A few years later, the Archbishop of Canterbury, who was visiting the Viceroy at Simla (the summer capital of the British Raj) heard of the leper colony and was impressed by Samuel's efforts. He encouraged Samuel to form an order of Franciscan Friars, an order of monkhood committed to living in poverty and aiding the diseased and dying. Samuel formed such an order, but his membership in this wandering brotherhood of monks lasted only two years.

In 1912, Samuel married a local girl, gave up his life of poverty, and purchased a chunk of farmland near his wife's village in Kotgarh and settled there. His wife, Agnes, was the daughter of a first-generation Christian. Samuel's father had left a considerable inheritance to Samuel, and the purchasing power of this inheritance was magnified in the remote part of India where he settled. Agnes and Samuel welcomed seven children.

Stokes was a critic of the Christ myth theory. He authored the book The Historical Character of the Gospel published by the Christian Literature Society for India, Madras. It was republished in London as The Gospel According to Jews and Pagans (1913). He argued for the historicity of Jesus and his crucifixion.

=== Apple Farming ===
Samuel applied himself to improving the farmland he had purchased and was able to access scholarly resources unavailable to the other villagers. He identified a new strain of apples developed by the Stark brothers of Louisiana, United States as being suitable to the Simla Hills and began cultivating them on his farm in Kotgarh in 1916. The resulting bumper crops, coupled with Samuel's access to European settlers who ran the export business in Delhi encouraged the other farmers to do as Samuel was doing.

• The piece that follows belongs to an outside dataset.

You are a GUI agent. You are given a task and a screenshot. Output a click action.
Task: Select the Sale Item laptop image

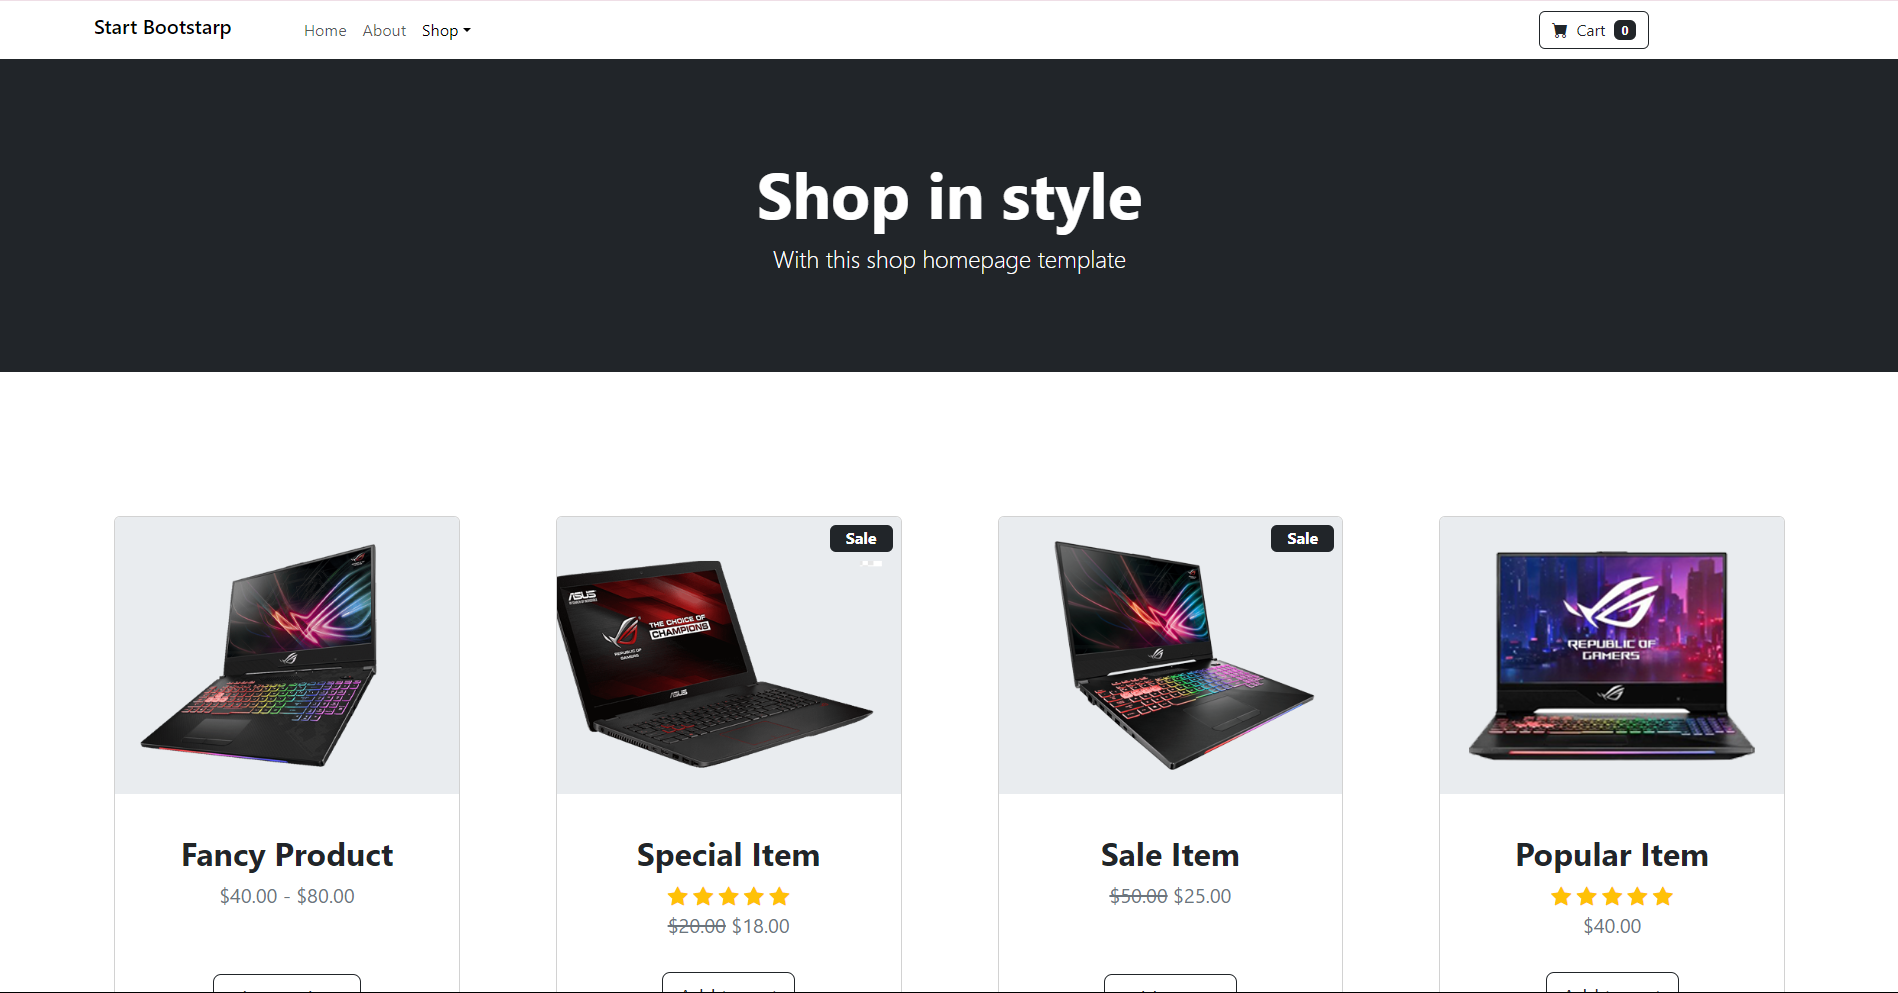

Over the next few decades he purchased more land and devoted it to growing apple cultivars which the villagers would use to seed their farms. These efforts invigorated the local economy.

=== Conversion to Hinduism ===
This happy idyll was shattered with the loss of his son Tara to amoebic dysentery. In 1932, Samuel converted to Hinduism, taking the name "Satyananda" while his wife Agnes changed her name to "Priyadevi". Stokes' decision to convert to Hinduism was difficult for his wife Agnes, as it led to estrangement from her family.

=== Indian independence movement ===
Stokes had a strong sense of social justice and later became active in India's freedom struggle for independence from Great Britain. Stokes had the rare honour of being the only American to become a member of the All India Congress Committee (AICC) of the Indian National Congress. Along with Lala Lajpat Rai, he represented Punjab. He was the only non-Indian to sign the Congress manifesto in 1921, calling upon Indians to quit government service. He was jailed for sedition and for promoting hatred against the British government in 1921, becoming the only American to become a political prisoner of Great Britain in the freedom struggle. On Stokes’ arrest, Mahatma Gandhi wrote: "That he (Stokes) should feel with and like an Indian, share his sorrows and throw himself into the struggle, has proved too much for the government. To leave him free to criticise the government was intolerable, so his white skin has proved no protection for him…"

Samuel died on 14 May 1946 after an extended illness shortly before Indian independence.

==Works==
- Arjun: The Life-Story of an Indian Boy. (as Samuel Evans Stokes). Westminster, 1910.
- The Gospel According to Jews and Pagans: The Historical Character of the Gospel Established from Non-Christian Sources. (as Samuel Evans Stokes). Longmans, Green, 1913.
- The Failure of European Civilisation as a World Culture. (as Samuel Evans Stokes). Pub. S. Ganesan & Co., 1921
- National Self-realisation and Other Essays. (as Samuel Evans Stokes) Rubicon Pub. House. 1977
- Satyakama: Man Of True Desire. Indian Publishers Distributors, 1998. ISBN 81-7341-070-4.